▶ WHAT NEEDS TO BE DONE
Filtering the records below, copy only those lines that include the word "Open".

▶ DATA EXTRACTS
Start of Block
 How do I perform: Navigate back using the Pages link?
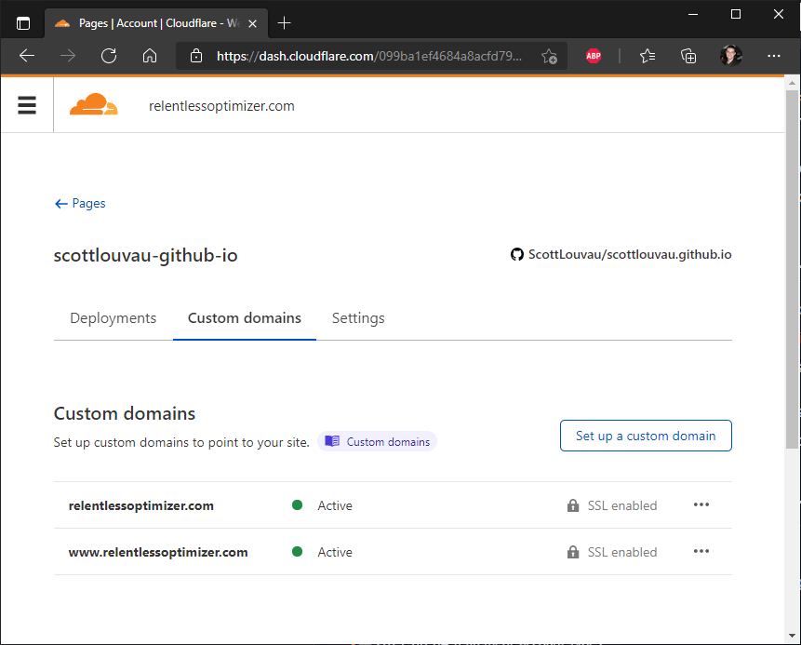[x=79, y=203]
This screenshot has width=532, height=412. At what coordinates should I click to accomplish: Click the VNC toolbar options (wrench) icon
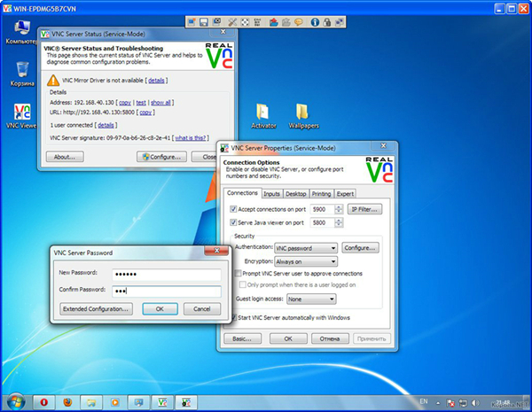point(231,20)

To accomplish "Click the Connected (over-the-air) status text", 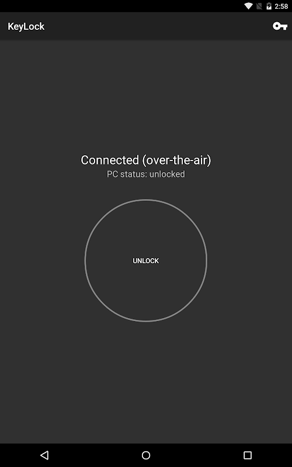I will (x=146, y=160).
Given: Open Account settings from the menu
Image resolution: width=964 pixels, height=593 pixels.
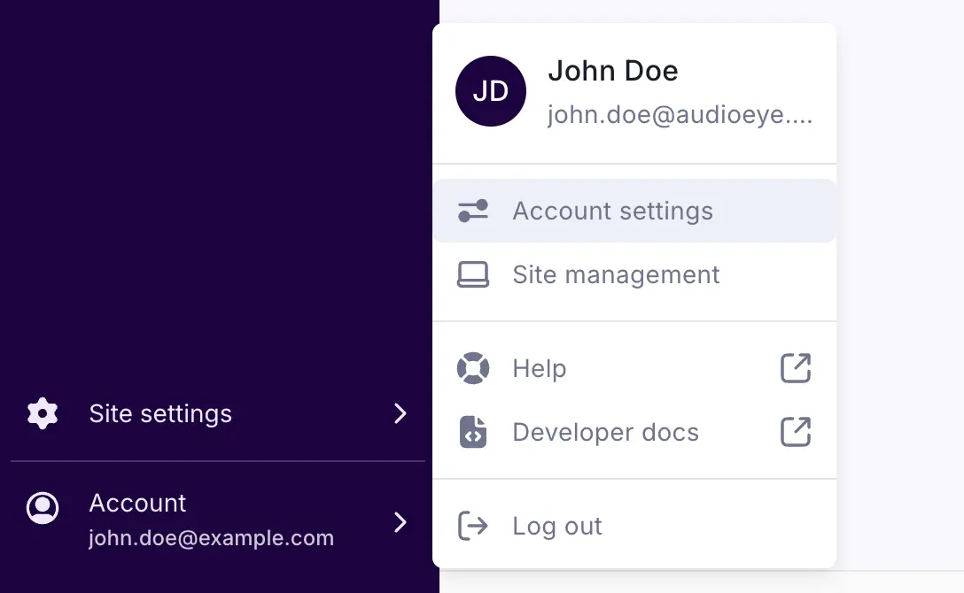Looking at the screenshot, I should pyautogui.click(x=612, y=211).
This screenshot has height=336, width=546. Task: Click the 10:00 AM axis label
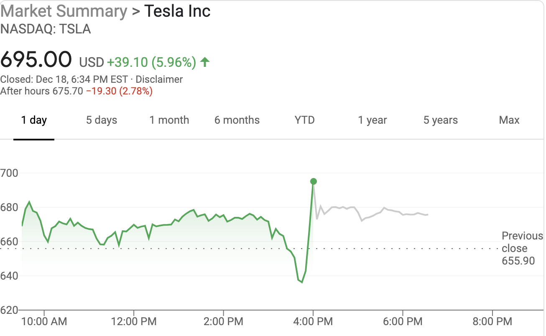tap(44, 322)
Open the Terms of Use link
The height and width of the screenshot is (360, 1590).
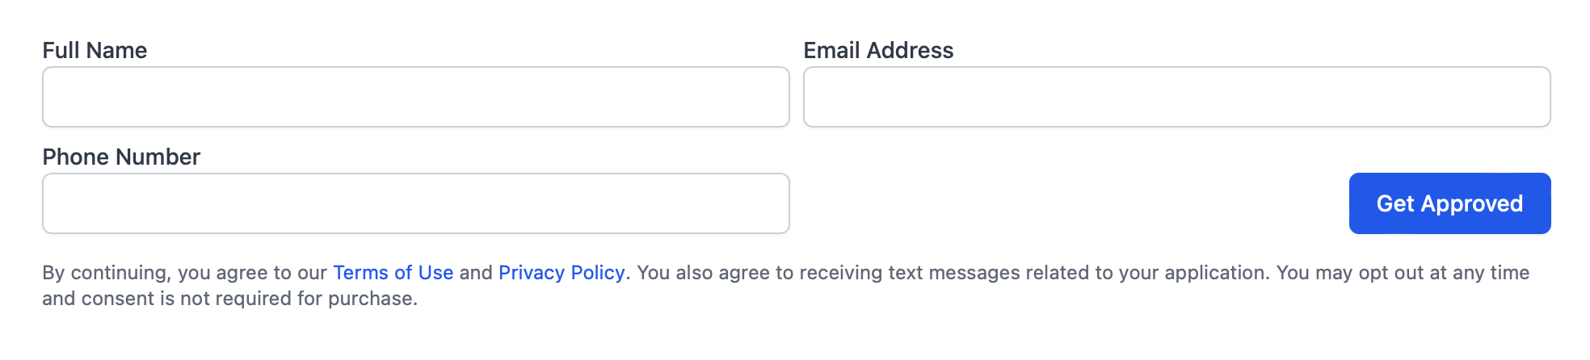[393, 273]
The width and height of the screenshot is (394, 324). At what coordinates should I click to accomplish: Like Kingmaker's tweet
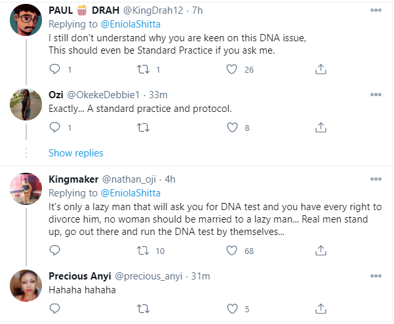(231, 250)
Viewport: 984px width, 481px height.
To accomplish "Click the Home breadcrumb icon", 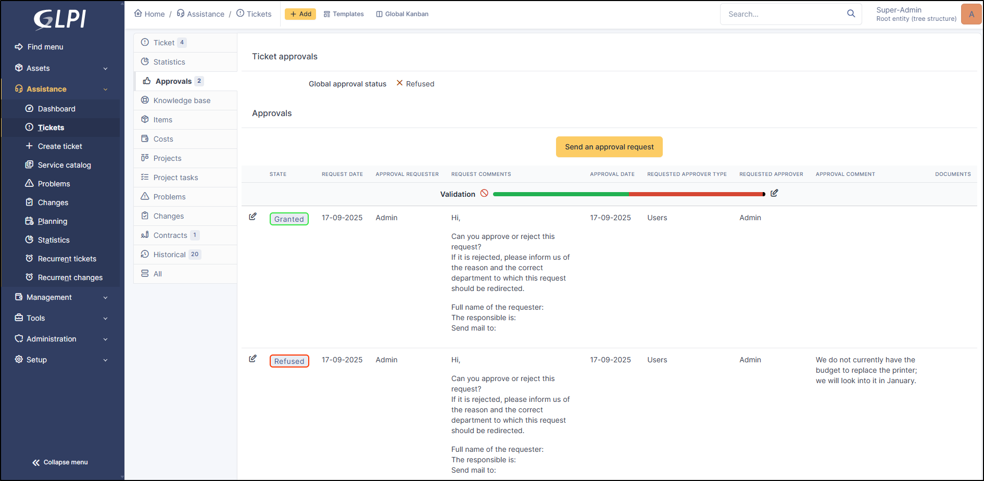I will 138,14.
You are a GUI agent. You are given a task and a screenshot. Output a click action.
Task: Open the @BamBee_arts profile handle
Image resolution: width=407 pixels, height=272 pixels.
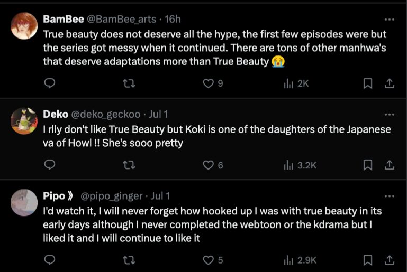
End of Block
▶ ANSWER FOR THE TASK
Given: Open Account settings from the menu
Open the Terms of Use link
Task: Open the @BamBee_arts profile handle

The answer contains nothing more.